### Gegebene Aufgabe A
Zitieren Sie aus dem Text zur kommunalrechtlichen Experimentierklausel wortgetreu alles von „Dem Staatsministerium des“ bis hinunter zu „Auffassungen vertreten kann.“.
### Gegebene Aufgabe B
Führen Sie den Text über die Experimentierklausel im Kommunalrecht dort fort, wo er aufhört.

Modellhaft beabsichtigte Vorhaben können an Grenzen des geltenden Rechts stoßen. Deshalb wurde in die Kommunalgesetze eine Experimentierklausel eingefügt, die Ausnahmegenehmigungen ermöglicht (vgl. Art. 117a GO, Art. 103 LKrO, Art. 99a BezO ‑ Gesetz zur Änderung kommunalrechtlicher Vorschriften vom 23. Juli 1994 ‑ GVBl S. 609). Die Klausel erstreckt sich auf die organisations- und haushaltsrechtlichen Vorschriften nicht nur der im Rahmen des Kommunalrechts erlassenen Rechtsverordnungen, sondern auch der Kommunalgesetze selbst. Damit ist einerseits Gewähr leistet, dass auch weiter gehende Reformziele angegangen werden können, während zum anderen der Gesetzgeber die Bereitschaft zur Unterstützung der Reformbemühungen unterstrichen hat. Die Experimentierklausel ist nicht anwendbar auf bundesrechtliche Vorschriften (insbesondere Beamtenrecht, Finanz- und Personalstatistiken) und das Recht der Europäischen Gemeinschaft. Aus dem Ziel der Vorschrift, die kommunale Selbstverwaltung weiterzuentwickeln, folgt, dass über Maßnahmen außerhalb dieses Kernbereichs der Verwaltung (wie z.B. Privatisierungen) ausschließlich im Rahmen der dafür geltenden Vorschriften zu entscheiden ist.
Dem Staatsministerium des Innern ist durchaus bewusst, dass man bei der Beurteilung der Frage, ob eine Maßnahme geltendes Recht verletzt oder nicht, unterschiedliche Auffassungen vertreten kann.

### Quellenauszug
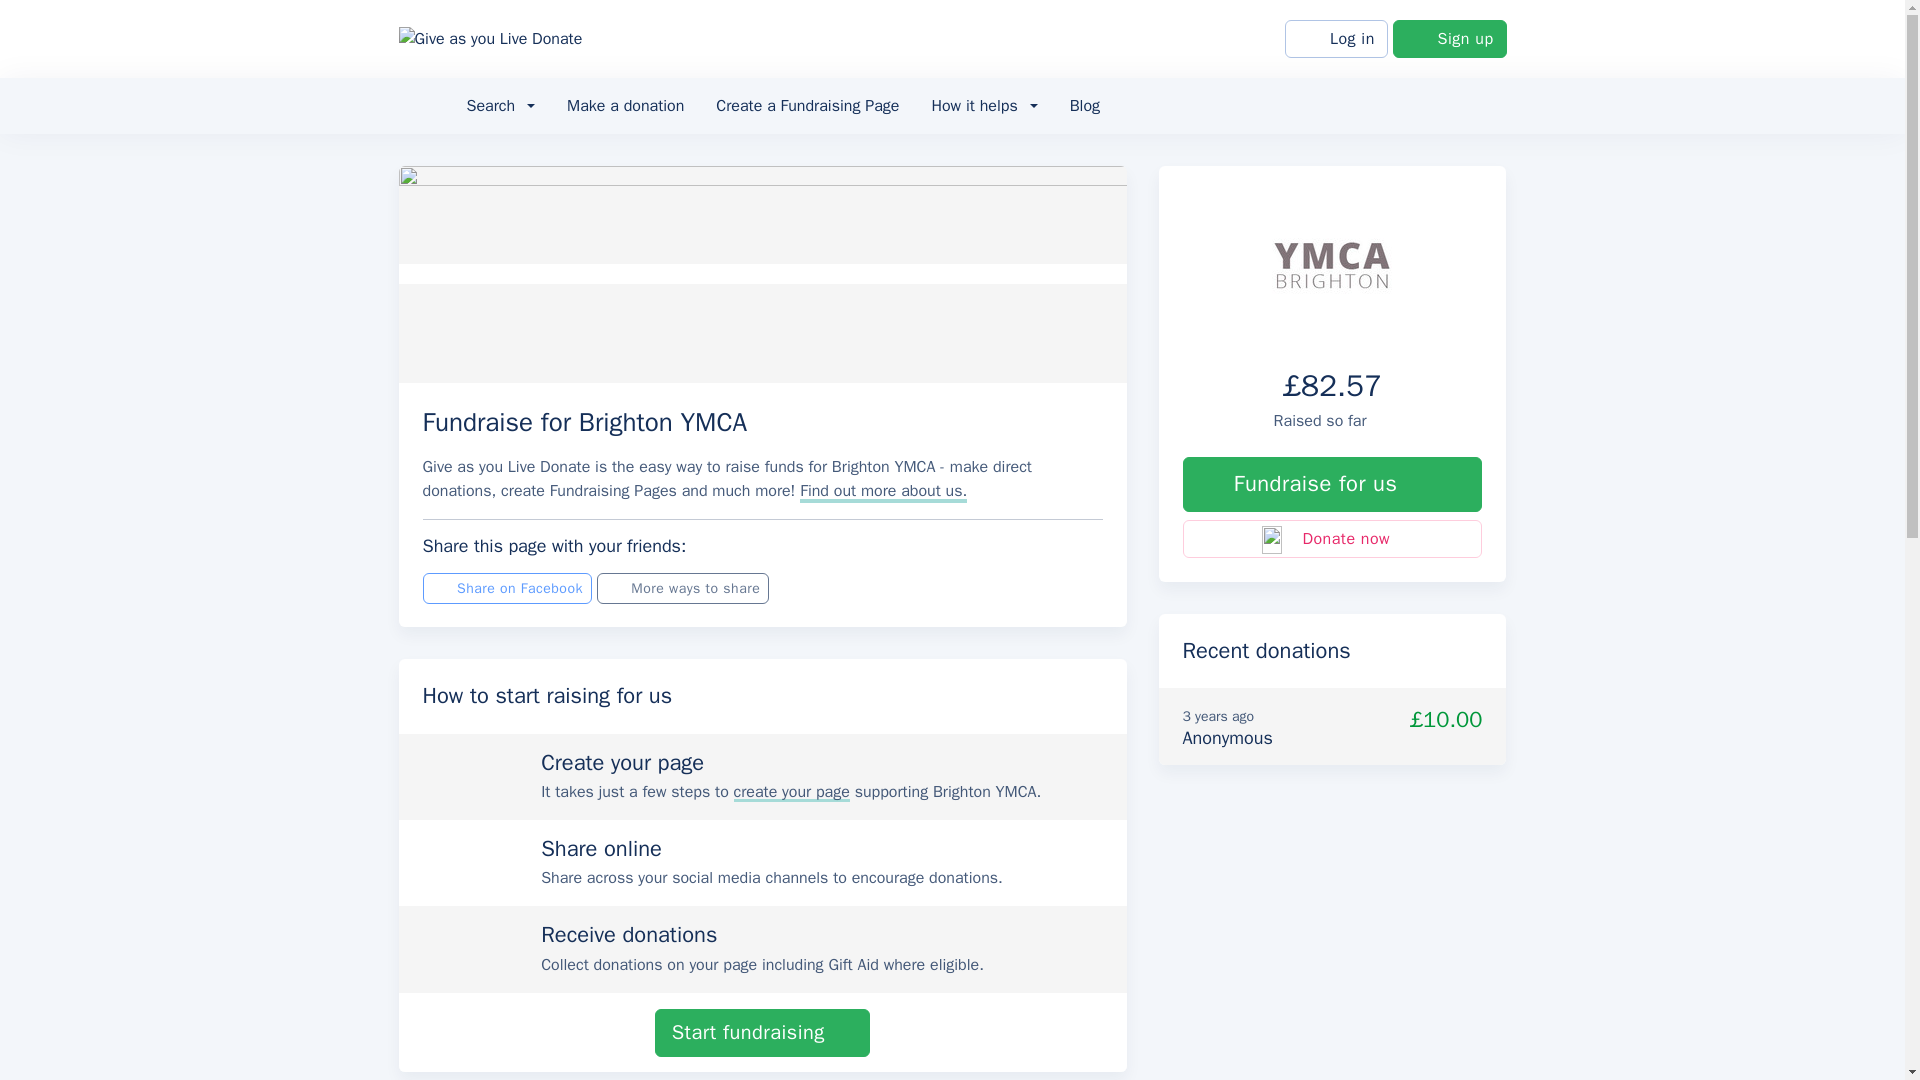  What do you see at coordinates (423, 105) in the screenshot?
I see `Home` at bounding box center [423, 105].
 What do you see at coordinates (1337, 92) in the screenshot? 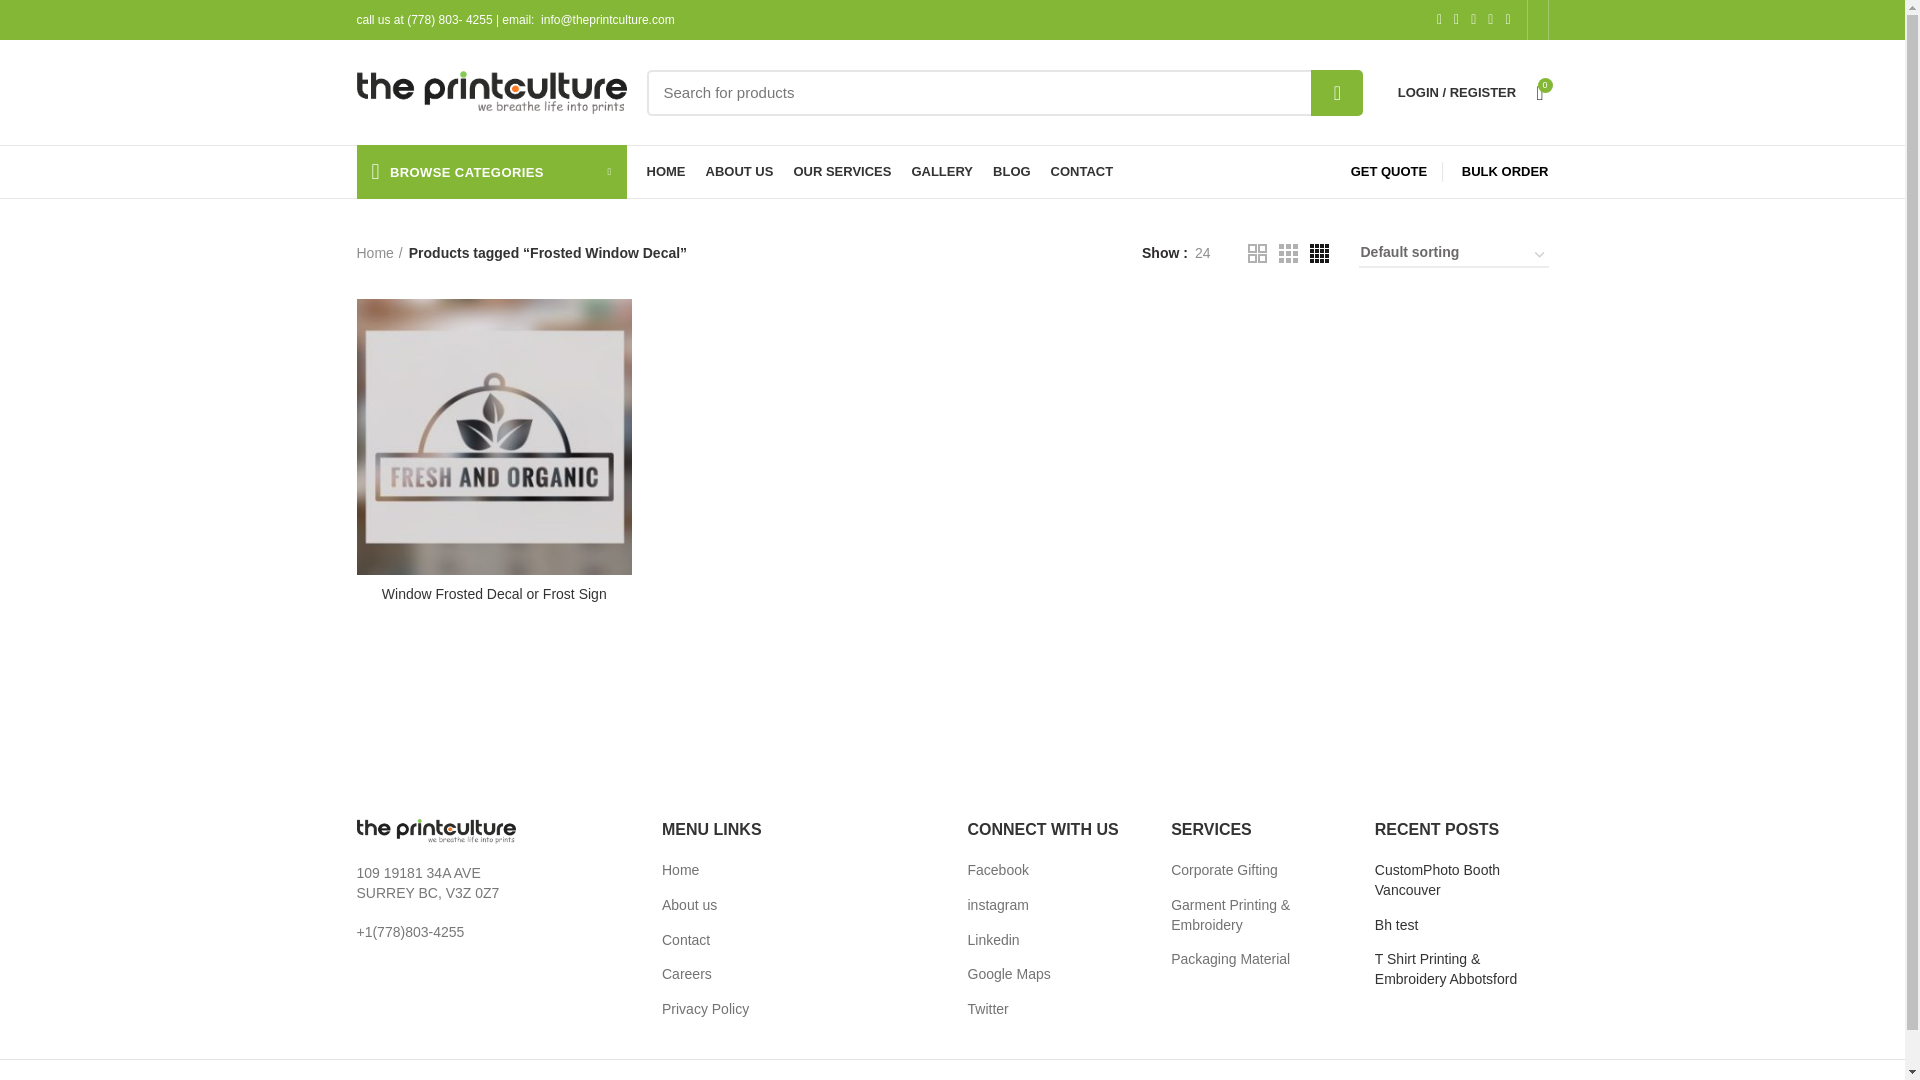
I see `SEARCH` at bounding box center [1337, 92].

### Ergebnis der Aufgabe A
Dem Staatsministerium des Innern ist durchaus bewusst, dass man bei der Beurteilung der Frage, ob eine Maßnahme geltendes Recht verletzt oder nicht, unterschiedliche Auffassungen vertreten kann.

### Ergebnis der Aufgabe B
Das Staatsministerium des Innern kann an dieser Stelle nicht alle Auslegungsprobleme des geltenden Rechts lösen. Die Erfahrungen mit den Reformmaßnahmen werden Grenzfälle aufzeigen und entsprechende Konsequenzen ermöglichen (z.B. Rechtsänderungen, Klarstellungen für den Vollzug).
Das Staatsministerium des Innern bittet alle Beteiligten ‑ Kommunen wie Aufsichtsbehörden ‑, solche Grenzfälle aufzuzeigen und zum Nutzen für die spätere Auswertung der Reformmaßnahmen lieber eine bei anderer Auslegung nicht notwendige Ausnahmegenehmigung einzuholen als in Kauf zu nehmen, dass ein Problem nicht erkannt wird. Die Experimentierklausel soll Reformen rechtlich absichern, nicht aber verhindern oder inhaltlich unnötig lenken.
Nur so sind auch die erforderlichen Informationen zu erhalten, die wieder zur Verfügung gestellt werden sollen (s. Nr. 3).

2.  Ausnahmegenehmigung

Einzelne Kommunen erproben bereits jetzt konkrete Maßnahmen, die über das geltende Recht hinausgehen. Diese Aktivitäten wurden bisher von den Rechtsaufsichtsbehörden toleriert. Über die erforderlichen Genehmigungsanträge wird unter dem Gesichtspunkt entschieden, dass die Vorhaben auch weiterhin möglichst nicht behindert werden sollen.

2.1  Antrag und Verfahren

Die interessierte Kommune stellt beim Staatsministerium des Innern einen Antrag auf Erteilung einer Ausnahmegenehmigung auf der Grundlage der Experimentierklausel. Dieser Antrag ist auf dem Dienstweg vorzulegen. Die Landratsämter und die Regierungen werden gebeten, jeweils kurzfristig eine Stellungnahme zu den Vorhaben abzugeben. Der Antrag sollte möglichst innerhalb von zehn Arbeitstagen von der Rechtsaufsichtsbehörde weitergeleitet werden. Die Rechtsaufsichtsbehörde wird gebeten, das überörtliche Prüfungsorgan zu informieren. Weitere erforderliche Beteiligungen veranlasst das Staatsministerium des Innern.
Die Ausnahmegenehmigung wird für die im Antrag dargestellten Maßnahmen (Ort, Umfang, Verwaltungsbereich) erteilt.

2.2  Antragsinhalt

Inhaltliche Beschreibung der Maßnahme(n)
Begründung der Maßnahme(n) im Sinne des Gesetzes (z.B. Stärkung der kommunalen Selbstverwaltung, Verbesserung der kommunalen Steuerungsprozesse, Erhöhung der Wirtschaftlichkeit kommunalen Handelns)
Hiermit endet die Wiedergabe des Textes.